We can open a brokerage account and bet all our capital with the maximal leverage.
Here the most important thing - the money management begins. To clear the situation here is a pair of facts. Ralph Vince invented a game, where bet size was the only moveable parameter. He chose forty doctors of sciences (i.e. not the dumbest people at least) as players, none of which were professional traders or studied statistics. The doctors played a game where 100 random trades were generated, one by one. Every one began at $1000, and before every trade one had to make a single decision - how much (up to 50% of the capital) to bet. 60% of the time the players won their bet, and 40% of the time they lost their bet. This game has an expectancy of 20 cents per dollar risked, i.e. in the long run the player can receive 1 dollar 20 cents per dollar. The academicals made their 100 bets, enough to resolve the expectancy. Making the same trades, they finished the game with different results. Guess how much of them increased their starting capital?

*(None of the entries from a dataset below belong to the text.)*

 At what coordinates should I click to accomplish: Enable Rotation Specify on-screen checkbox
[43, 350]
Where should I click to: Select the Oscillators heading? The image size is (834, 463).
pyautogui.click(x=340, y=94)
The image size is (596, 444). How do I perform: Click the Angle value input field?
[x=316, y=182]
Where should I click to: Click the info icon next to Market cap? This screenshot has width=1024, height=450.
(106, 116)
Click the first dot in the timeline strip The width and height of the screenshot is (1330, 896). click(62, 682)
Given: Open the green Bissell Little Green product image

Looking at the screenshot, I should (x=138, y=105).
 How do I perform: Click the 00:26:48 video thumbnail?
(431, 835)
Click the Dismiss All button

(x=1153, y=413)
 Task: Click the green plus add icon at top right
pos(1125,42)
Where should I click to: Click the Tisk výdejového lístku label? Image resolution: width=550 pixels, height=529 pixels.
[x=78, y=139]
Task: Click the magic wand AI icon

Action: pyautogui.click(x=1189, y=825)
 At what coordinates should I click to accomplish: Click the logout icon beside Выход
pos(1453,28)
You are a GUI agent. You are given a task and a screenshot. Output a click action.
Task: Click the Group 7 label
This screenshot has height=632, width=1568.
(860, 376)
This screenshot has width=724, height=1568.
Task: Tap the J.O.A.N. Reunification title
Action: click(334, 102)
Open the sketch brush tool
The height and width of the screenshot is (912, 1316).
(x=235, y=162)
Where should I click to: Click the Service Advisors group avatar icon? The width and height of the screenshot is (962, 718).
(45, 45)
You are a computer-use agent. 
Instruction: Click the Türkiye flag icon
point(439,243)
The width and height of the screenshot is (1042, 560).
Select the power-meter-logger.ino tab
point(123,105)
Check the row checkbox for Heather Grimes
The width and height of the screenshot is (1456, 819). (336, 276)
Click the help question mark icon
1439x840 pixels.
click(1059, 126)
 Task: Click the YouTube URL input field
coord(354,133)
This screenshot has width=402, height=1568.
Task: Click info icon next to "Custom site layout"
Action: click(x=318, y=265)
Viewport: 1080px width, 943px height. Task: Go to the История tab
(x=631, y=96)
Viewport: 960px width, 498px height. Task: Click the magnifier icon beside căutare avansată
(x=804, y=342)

Two of forty. 95% of doctors lost money playing a game with a positive expectation!1
Van Tharp made an even more striking example. In an Asian Tour for Dow Jones Telerate TAG (Technical Analysis Group) he gave lectures in 8 cities before 50-100 listeners each time, most of them professional traders for large companies or banks that traded shares, bonds or exchange rates on Forex. In an analogous game over a half of highly professional traders lost!2 Another personal example - a trader offered a similar game to a friend employed by Charles Schwab as a leading analyst. At the first level the distribution of multiples of R with an expectancy of 0,45 and 60% profitable trades. To get to the second level one had to make 50% profit in 100 trades. The result was "I cannot get to level 2 in a day!"3. In 1991 Brinson, Singer and Beebower published a research of the efficiency of 82 portfolio managers in a 10-year period, which showed that 91,5% of all profit was generated by asset distribution3. The asset distribution meant the division of capital between cash, shares and bonds. Only 8,5% of profit was due to buying and selling the right stocks and bonds at the right time.
Let us play the game described by Vince. If there was no risk, i.e. we knew the result of each trade beforehand, it would make sense to bet all the capital each time. So every player would have gained $1000 ..(1.2 ^100)=$82,817,974,522.01 .
In reality, if we bet all $1000 on the first trade, we have a 40% risk to lose all at the first attempt. Even if we win and have $2000, betting all on the next trade would be exactly as insane.
Now suppose we bet $200 at a time. So if five first trades are losing, we again lose all. The probability of such an event is small, just over 1%. But are we ready for such a "small" risk, if we can lose all the money? Suppose we lose in the first two trades (16% probability), so we'd lose 40% of the capital. Beginning from the next trade we must gather 67% of profit just ot restore the starting capital. This effect is called "asymmetric leverage"5.
Table 2 shows that loses of over 50% need improbably large profits just to recover; so if we risk relatively large sums and lose our chances to end up wit a profit are negligible.